A candidatura de Luis Inácio Lula da Silva, em 1990, sofreu um grande baque. O presidenciável foi acusado de pedir a sua ex mulher que abortasse a criança que esperava em seu ventre. E para piorar a situação, Lula já havia passado por uns bocados com a edição de um debate na Rede Globo. Dito e feito, a história está aí para ser lembrada: Lula perdeu a eleição para o caçador de marajás e também de poupanças. Mas, voltando anos depois, vemos Ciro Gomes também ter sua candidatura derrubada pela mídia em 2002 (assista Arquitetos do Poder para entender essa afirmação). E quase três décadas depois, vemos uma contradição total: a mídia não tem mais força para derrubar e nem levantar nenhum candidato.

Mesmo com a Rede Record apoiando de forma perceptível o candidato Jair Bolsonaro, suas aparições não interferiram, ao meu ver, em seu número de votos. As pessoas, simplesmente, pararam de acreditar na mídia. Denúncias graves que antecederam a votação final passaram despercebidas pelos seus eleitores e deram mais força ao movimento #MarketeirosdoJair. Que uniu milhares de pessoas nas redes sociais que declararam abertamente voto no candidato do PSL e que faziam de tudo para elegê-lo.

Mais interessante do que todo esse movimento de hoje, é o fato de que Bolsonaro não mudou. Mesmo após o triste atentado que sofreu, o futuro presidente continuou a defender seus pensamentos polêmicos. Todos ouvimos durante esse processo eleitoral, as já conhecidíssimas e assustadoras declarações do deputado. Eu tenho certeza que você conhece cada uma delas, se duvidar. Porém, em uma entrevista a Record, ele negou as acusações de ser racista, machista e homofóbico. Ah, finalmente: a mudança de discurso aconteceu. Mas, não: uma semana antes do domingo eleitoral, o então candidato afirmava que as políticas afirmativas eram a causa do preconceito contra negros, gays, mulheres e nordestinos no país.

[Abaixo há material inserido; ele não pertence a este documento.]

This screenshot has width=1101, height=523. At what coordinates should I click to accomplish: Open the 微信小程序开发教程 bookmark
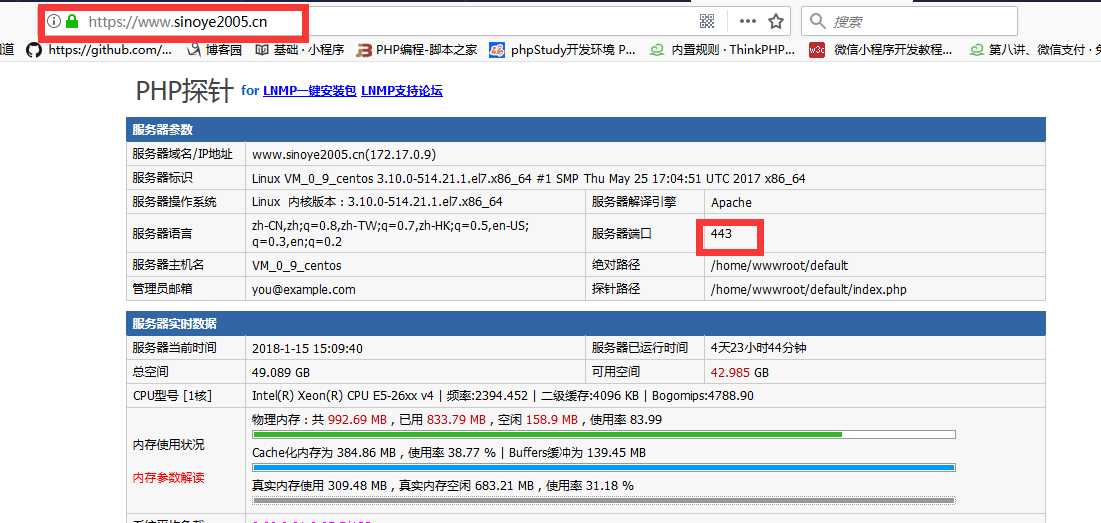881,49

Ou seja, Bolsonaro não mudou. Ele foi amenizado por um péssimo processo de media training (que inclusive, ignorou num primeiro momento a iminente violência de alguns eleitores), mas continuou com seu discurso de combate minoritário e fim do marxismo cultural. Algo que não aconteceu com Lula. Se estudarmos o Lula dos anos 80, que perdeu inúmeras eleições, e o Lula Paz e Amor construído por Duda Mendonça e cia veremos que houve uma mudança estrondosa no candidato. Bolsonaro, não. Se elegeu sem mudança. E isso é muito bem explicado, sem nenhum olhar teórico profundo: seu discurso é semelhante aos de muitos. Bolsonaro representa todos aqueles que se sentem ofendidos por tudo que o PT deixou a tona. E, não, não estou falando sobre corrupção. Estou falando do combate a minorias como prioridade fundamental de seu discurso. E falando em minorias, qual grupo sente maior medo delas? Isso mesmo: os evangélicos.

Infelizmente, política e religião se misturaram de uma forma absurda no lado sul do ocidente. A Bíblia, livro o qual acredito desde Gênesis 1 a Apocalipse 22, teve seus salmos e cânticos trocados por declarações e tuítes do quase presidente. Ele se tornou o baluarte daqueles que não aguentam mais ver suas crenças desrespeitadas por parada e casamentos gays. É triste o fato de que enquanto irmãos nossos morrem em países do Oriente Médio por simplesmente carregarem suas bíblias, nós estamos aqui elegendo um homem como futuro salvador. Sim, esse foi o grande ponto do movimento evangélico bolsonarista: eles colocaram todas as suas expectativas espirituais num capitão humano. Tiramos Jesus, o verdadeiro Salvador de cena, e trazemos um homem que toma para si o título e também o nome de Messias.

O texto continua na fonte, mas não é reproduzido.